Written request
Rewrite the lines from the one containing "The width and height of the screenshot is (474, 296)." through the one containing "click(x=140, y=369)", changing each "Screen dimensions" to "Display size" and keeping everything else the same.

Dataset rows
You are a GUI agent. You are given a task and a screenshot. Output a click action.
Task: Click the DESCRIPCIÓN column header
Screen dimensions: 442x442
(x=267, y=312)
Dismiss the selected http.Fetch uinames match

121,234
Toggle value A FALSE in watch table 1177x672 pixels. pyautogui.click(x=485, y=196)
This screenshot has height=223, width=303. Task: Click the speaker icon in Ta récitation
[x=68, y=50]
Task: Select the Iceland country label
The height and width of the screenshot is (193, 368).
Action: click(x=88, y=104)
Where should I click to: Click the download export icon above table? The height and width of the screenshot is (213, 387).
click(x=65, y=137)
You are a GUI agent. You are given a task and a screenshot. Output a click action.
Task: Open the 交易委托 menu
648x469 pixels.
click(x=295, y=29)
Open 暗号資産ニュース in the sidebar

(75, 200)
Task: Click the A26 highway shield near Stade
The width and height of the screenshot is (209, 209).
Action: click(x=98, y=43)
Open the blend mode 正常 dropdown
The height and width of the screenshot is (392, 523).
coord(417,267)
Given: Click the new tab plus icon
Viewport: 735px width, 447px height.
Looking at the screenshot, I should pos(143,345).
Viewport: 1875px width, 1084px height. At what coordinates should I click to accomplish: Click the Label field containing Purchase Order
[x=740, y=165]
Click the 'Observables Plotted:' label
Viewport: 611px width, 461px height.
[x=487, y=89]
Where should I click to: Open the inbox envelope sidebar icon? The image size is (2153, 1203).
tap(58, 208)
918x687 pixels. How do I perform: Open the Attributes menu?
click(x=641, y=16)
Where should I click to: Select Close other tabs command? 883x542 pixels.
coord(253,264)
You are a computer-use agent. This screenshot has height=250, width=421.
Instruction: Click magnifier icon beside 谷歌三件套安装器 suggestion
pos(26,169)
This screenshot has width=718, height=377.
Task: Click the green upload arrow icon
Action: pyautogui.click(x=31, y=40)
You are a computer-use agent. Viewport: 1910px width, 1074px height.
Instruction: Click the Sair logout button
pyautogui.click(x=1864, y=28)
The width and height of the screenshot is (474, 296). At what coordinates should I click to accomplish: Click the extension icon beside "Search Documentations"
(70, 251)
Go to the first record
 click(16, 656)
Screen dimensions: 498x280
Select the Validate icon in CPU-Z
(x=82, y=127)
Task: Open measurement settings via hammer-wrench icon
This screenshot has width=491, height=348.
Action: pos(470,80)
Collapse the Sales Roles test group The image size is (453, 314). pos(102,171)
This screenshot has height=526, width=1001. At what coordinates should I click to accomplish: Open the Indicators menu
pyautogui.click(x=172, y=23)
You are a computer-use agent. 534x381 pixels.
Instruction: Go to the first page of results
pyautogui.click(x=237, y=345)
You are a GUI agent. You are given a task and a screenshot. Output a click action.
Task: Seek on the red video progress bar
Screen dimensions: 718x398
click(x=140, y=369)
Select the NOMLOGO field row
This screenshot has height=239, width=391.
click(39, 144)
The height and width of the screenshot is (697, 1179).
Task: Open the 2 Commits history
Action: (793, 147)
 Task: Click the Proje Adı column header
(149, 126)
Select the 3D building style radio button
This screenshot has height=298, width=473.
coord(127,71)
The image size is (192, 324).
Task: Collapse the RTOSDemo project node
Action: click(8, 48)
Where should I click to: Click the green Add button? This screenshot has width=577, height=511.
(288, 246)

Full output
The width and height of the screenshot is (474, 296). At what coordinates should I click to accomplish: Click the extension icon beside "Search Documentations"
(70, 251)
Go to the first record
 click(16, 656)
Display size: 498x280
Select the Validate icon in CPU-Z
(x=82, y=127)
Task: Open measurement settings via hammer-wrench icon
This screenshot has width=491, height=348.
Action: pos(470,80)
Collapse the Sales Roles test group The image size is (453, 314). pos(102,171)
This screenshot has height=526, width=1001. At what coordinates should I click to accomplish: Open the Indicators menu
pyautogui.click(x=172, y=23)
You are a computer-use agent. 534x381 pixels.
Instruction: Go to the first page of results
pyautogui.click(x=237, y=345)
You are a GUI agent. You are given a task and a screenshot. Output a click action.
Task: Seek on the red video progress bar
Display size: 718x398
click(x=140, y=369)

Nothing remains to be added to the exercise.